# How do you visit the forum?



## Texatdurango (Sep 26, 2007)

Jeff started showing some past "Featured Photos" in the SOYP forum.  These photos are displayed on the Home page and rotated frequently.

This got me to thinking about how often I visit the home page and am curious as to how often others visit it as well.

I have a bookmark on my internet browser that logs me on and takes me directly to the "Active Topics" and I seldom see anything on the Home page.  Honestly, I have probably only clicked on the home page a handful of times since joining the forum five months ago.

So, I'm curious to see how others visit the forum and how they utilize the site.  Please participate since this might just give Jeff some insight as to how the website is utilized.
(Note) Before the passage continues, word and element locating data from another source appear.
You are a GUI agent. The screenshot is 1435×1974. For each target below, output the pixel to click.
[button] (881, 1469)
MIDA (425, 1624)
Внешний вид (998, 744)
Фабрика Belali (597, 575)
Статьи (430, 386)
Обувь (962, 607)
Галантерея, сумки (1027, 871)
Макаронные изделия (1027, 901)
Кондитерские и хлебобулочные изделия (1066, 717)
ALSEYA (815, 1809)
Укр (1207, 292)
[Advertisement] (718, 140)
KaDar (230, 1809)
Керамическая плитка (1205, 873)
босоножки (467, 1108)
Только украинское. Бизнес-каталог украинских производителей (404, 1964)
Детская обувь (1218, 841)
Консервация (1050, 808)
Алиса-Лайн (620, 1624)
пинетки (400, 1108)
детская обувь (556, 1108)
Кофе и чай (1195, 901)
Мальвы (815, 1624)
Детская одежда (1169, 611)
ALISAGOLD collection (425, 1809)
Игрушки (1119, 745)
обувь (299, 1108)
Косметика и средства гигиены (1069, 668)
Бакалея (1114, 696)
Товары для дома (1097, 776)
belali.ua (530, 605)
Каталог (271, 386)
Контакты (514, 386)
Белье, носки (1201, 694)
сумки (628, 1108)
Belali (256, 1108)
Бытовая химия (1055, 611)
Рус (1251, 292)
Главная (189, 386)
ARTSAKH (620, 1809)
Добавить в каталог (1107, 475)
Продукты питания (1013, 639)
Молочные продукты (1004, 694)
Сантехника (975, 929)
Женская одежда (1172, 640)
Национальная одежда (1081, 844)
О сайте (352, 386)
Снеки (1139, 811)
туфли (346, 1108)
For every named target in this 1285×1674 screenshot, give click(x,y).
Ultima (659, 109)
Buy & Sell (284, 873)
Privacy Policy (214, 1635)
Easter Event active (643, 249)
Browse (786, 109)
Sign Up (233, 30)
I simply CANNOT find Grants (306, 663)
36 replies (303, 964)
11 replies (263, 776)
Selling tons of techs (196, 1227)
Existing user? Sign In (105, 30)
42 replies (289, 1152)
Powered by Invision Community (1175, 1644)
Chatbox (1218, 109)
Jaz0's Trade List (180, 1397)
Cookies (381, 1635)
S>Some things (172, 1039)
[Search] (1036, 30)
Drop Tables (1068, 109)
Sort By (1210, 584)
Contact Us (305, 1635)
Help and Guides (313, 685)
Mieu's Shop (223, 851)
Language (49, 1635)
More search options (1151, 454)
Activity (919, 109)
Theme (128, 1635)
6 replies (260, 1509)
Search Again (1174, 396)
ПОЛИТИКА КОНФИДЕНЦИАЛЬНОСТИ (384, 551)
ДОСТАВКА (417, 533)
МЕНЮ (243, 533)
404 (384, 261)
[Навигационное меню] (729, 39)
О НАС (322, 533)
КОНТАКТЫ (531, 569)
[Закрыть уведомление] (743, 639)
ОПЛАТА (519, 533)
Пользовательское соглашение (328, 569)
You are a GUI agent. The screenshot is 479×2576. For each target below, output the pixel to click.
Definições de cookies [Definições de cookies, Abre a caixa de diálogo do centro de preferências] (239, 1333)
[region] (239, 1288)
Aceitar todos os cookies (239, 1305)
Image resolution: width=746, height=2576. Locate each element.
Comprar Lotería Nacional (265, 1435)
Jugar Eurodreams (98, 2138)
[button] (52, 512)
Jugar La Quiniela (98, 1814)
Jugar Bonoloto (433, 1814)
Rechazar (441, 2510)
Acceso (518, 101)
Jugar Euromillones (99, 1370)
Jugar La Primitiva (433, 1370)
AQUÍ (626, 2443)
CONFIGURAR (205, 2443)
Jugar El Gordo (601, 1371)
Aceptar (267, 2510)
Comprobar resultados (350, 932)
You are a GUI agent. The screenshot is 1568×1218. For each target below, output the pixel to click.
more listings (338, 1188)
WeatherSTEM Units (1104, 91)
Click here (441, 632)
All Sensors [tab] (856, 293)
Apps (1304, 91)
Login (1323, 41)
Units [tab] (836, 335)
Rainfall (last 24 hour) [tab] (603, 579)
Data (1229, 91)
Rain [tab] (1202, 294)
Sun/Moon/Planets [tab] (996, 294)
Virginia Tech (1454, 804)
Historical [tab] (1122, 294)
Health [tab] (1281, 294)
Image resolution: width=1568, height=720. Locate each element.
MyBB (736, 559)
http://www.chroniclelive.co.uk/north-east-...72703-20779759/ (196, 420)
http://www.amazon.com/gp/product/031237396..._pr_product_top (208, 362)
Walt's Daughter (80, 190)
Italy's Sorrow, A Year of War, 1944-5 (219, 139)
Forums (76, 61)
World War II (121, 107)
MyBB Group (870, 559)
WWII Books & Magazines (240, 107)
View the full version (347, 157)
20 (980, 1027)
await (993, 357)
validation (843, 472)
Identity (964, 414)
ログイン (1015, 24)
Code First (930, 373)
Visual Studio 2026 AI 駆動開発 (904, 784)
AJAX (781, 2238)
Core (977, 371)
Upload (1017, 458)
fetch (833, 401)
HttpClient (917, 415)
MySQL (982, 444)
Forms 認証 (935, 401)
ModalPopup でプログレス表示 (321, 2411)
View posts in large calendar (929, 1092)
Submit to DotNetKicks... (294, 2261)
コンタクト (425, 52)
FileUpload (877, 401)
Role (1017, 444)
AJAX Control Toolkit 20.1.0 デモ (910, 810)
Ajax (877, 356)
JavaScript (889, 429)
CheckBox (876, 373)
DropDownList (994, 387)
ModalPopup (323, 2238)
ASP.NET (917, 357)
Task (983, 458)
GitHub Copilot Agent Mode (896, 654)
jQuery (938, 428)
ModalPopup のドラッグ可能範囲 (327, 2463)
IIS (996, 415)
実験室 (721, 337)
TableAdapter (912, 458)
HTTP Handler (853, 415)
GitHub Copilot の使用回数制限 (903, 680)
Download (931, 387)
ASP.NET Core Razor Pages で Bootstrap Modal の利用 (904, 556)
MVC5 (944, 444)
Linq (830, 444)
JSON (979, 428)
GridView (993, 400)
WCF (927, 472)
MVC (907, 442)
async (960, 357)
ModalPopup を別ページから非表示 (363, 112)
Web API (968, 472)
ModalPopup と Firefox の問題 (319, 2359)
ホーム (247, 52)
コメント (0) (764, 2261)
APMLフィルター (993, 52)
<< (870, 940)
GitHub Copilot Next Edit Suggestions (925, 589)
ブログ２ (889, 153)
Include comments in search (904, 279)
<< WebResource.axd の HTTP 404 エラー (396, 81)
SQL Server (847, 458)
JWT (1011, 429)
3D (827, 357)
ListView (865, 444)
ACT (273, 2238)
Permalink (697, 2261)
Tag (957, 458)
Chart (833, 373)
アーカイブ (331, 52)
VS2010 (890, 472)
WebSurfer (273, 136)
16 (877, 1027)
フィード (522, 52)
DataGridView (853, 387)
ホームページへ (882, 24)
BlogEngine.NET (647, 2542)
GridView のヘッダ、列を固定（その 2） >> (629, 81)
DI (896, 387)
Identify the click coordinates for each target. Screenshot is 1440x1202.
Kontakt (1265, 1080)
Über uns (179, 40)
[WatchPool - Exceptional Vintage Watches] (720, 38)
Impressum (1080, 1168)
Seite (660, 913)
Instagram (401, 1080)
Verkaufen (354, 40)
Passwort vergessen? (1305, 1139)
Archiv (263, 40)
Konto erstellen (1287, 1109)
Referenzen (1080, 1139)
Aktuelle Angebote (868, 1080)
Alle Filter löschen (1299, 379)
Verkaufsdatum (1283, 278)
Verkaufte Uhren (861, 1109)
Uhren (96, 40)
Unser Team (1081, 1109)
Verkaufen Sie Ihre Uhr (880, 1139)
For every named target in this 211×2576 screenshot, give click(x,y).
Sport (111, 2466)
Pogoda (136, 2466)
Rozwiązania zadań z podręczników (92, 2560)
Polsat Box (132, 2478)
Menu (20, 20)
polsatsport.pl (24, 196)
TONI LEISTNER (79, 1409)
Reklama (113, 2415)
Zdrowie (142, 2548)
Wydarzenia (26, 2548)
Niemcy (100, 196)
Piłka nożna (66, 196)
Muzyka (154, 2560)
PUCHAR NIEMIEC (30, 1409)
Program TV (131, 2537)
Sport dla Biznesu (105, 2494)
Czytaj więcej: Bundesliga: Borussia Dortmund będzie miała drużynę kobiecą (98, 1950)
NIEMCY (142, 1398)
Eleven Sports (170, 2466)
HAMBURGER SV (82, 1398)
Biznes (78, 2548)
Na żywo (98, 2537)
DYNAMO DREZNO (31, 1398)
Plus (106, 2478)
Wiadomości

So, which category do you fall into...


----------



## GaryMGg (Sep 26, 2007)

I visit the home page before going to the forums. I also go to the Photos link and see what's been uploaded. I probably do that about once a week. Lots of interesting stuff is uploaded in people's albums that they don't post in SYOP or other places.


----------



## les-smith (Sep 26, 2007)

I go to the home page everytime.  I look at the photos, then I scroll through the "From Our Discussions" box.  When I'm done there I click on the "More" button at the top of the "From Our Discussions" box and scroll through that page.  Then I got to the classifieds/trade/group buy forums and look through them.  Then I just float around all the other forums until my boss catches me and says to get off the computer.[]


----------



## beamer (Sep 26, 2007)

Active topics is bookmarked for me ... i might see the home page every few months, if that.


----------



## alamocdc (Sep 26, 2007)

George, I don't know aobut anyone else, but I visit the forum using the internet. [}][]


----------



## Chuck Key (Sep 26, 2007)

Second selection and frequently use the RSS feed for photos.

Chuckie


----------



## Fred (Sep 26, 2007)

I log onto the Internet and the Home Page automatically opens. I take over from there and read everything posted since the day before. []


----------